Goal of the exercise: Please write out the lines from the one containing "Click the Tags icon in sidebar" through the final line, without the pictures.
** START OF Recorded information **
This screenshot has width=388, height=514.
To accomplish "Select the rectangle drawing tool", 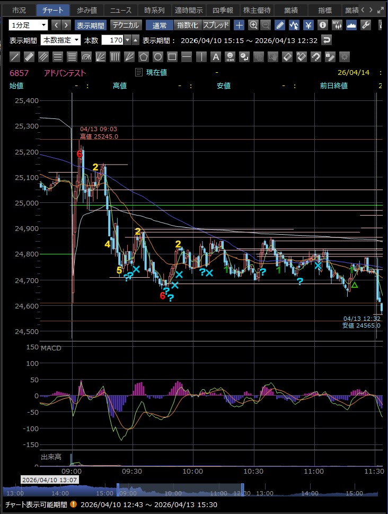I will (172, 57).
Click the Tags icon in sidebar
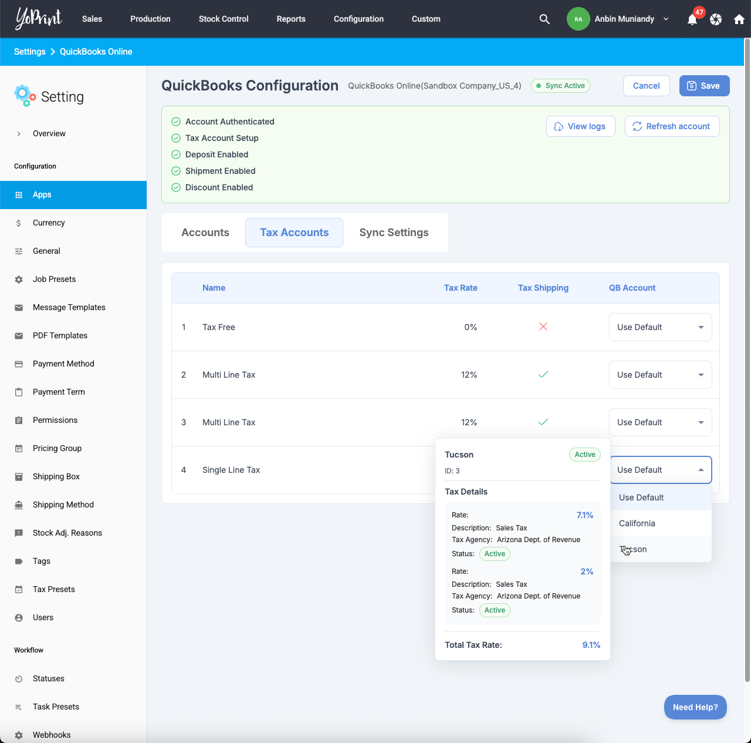Viewport: 751px width, 743px height. pos(19,561)
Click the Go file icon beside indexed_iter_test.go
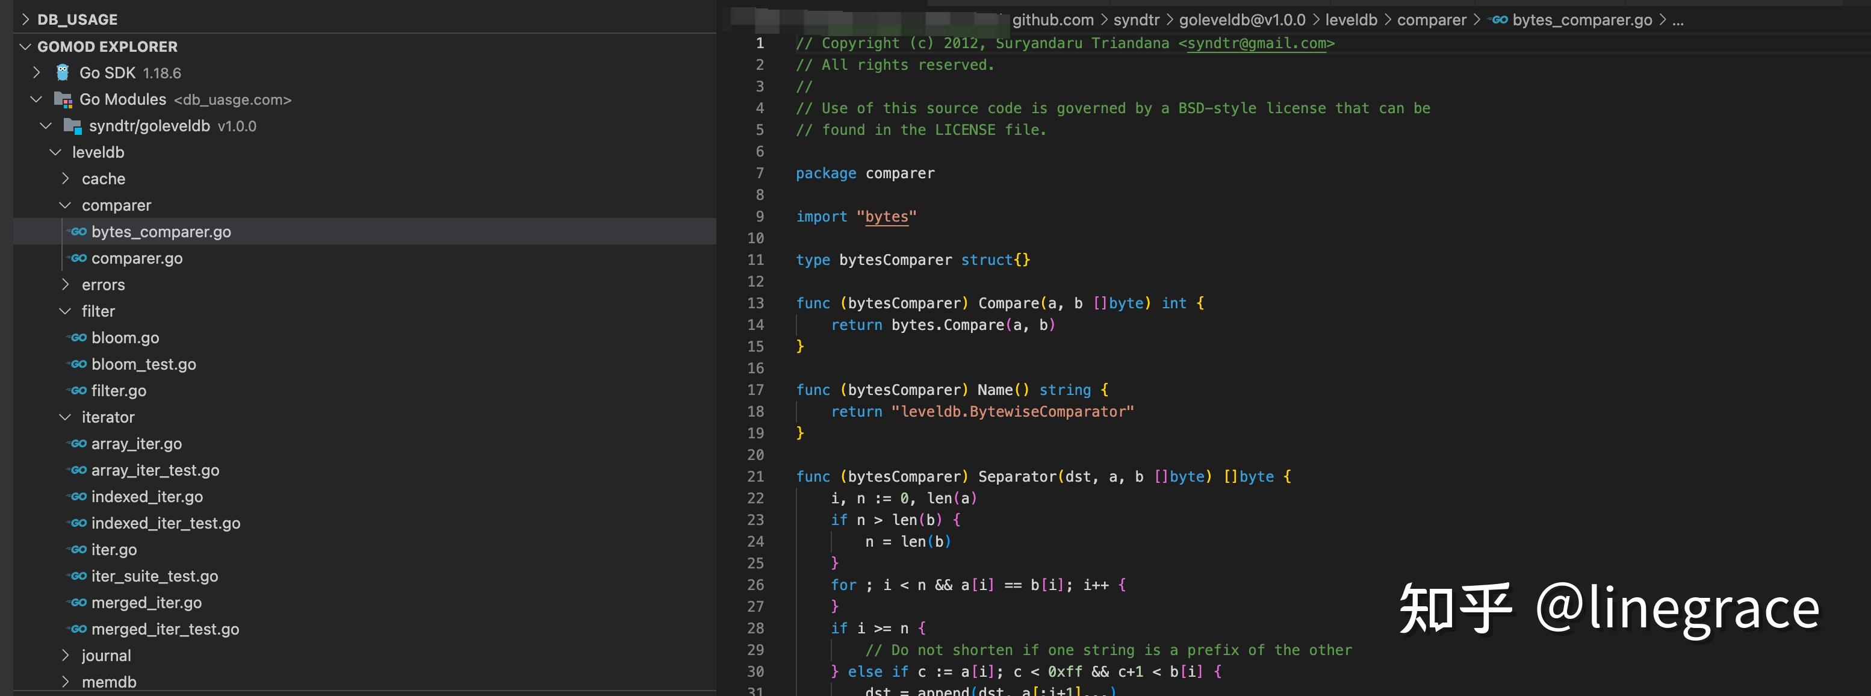 [78, 522]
** END OF Recorded information **
Answer to this problem:
Click the Tags icon in sidebar
Viewport: 751px width, 743px height. pos(19,561)
Click the Go file icon beside indexed_iter_test.go
 [78, 522]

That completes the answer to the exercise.